The High Court has ruled in favour of PRS in a question over whether a landmark copyright infringement case against Qatar Airways should be heard by the English courts.

Maya Radcliffe
  • By Maya Radcliffe
  • 17 Jul 2020
  • min read

PRS for Music is seeking damages from Qatar Airways for using its members’ repertoire without a music licence in place. 

The airline operates over 200,000 flights per year and offers music as an integral part of its in-flight service with up to 4,000 entertainment options, but has never remunerated PRS members for the use of their intellectual property.

After having sought to license Qatar Airways through customary business channels without response, PRS for Music started legal proceedings against Qatar Airways in December 2019. 

The jurisdictional judgement, which is the first milestone in an important case for PRS members, was handed down by Mr Justice Birss of the Hight Court of Justice in London on 17 July 2020.

Mr Justice Birss noted that the case is ‘really a global copyright dispute between a UK holder of those global rights and a Qatari user of the protected content who is using it all over the world’.

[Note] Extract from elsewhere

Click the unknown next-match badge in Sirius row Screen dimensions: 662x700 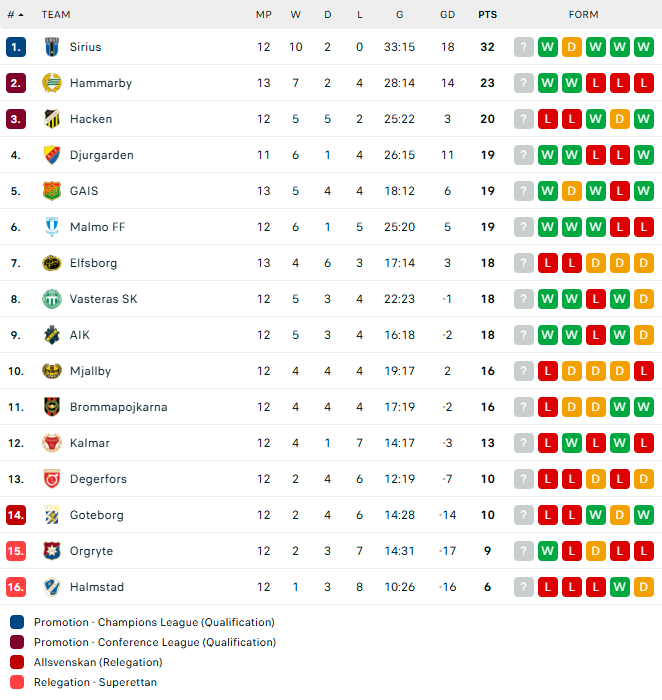click(x=524, y=47)
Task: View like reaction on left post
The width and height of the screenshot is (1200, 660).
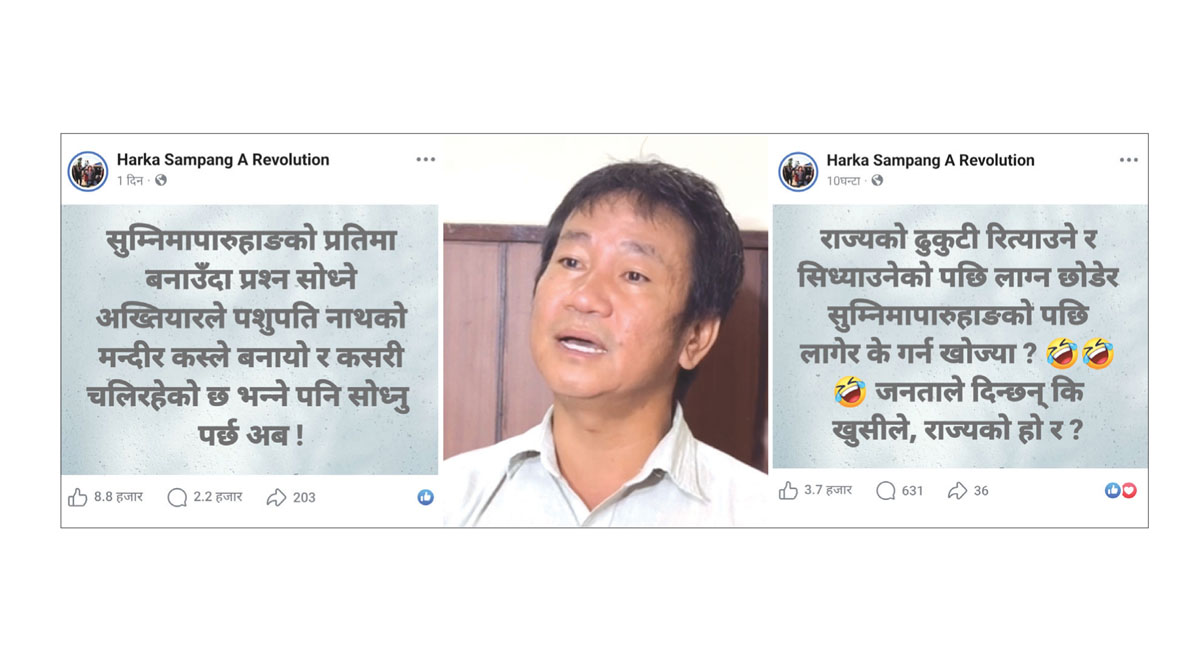Action: pyautogui.click(x=426, y=497)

Sami Valkonen, chief international and legal officer, PRS for Music, said: ‘Over the years, Gulf-based airlines have spent more than a billion Pounds on various sports endorsements, yet refuse to remunerate our members for the use of their music on the airlines’ award-winning in-flight services. Today’s ruling is an important first step in our unyielding quest to correct this long-standing injustice and ensure fair compensation for our members from these airlines. We hope to resolve this matter as efficiently as possible on behalf of our members.’

PRS for Music started these legal proceedings against Qatar Airways prior to the COVID-19 crisis with a focus on the long-standing past infringement of its members’ rights by the airline. It now seeks to ensure that Qatar Airways and other unlicensed airlines will be set up with necessary licences once air travel resumes after the pandemic.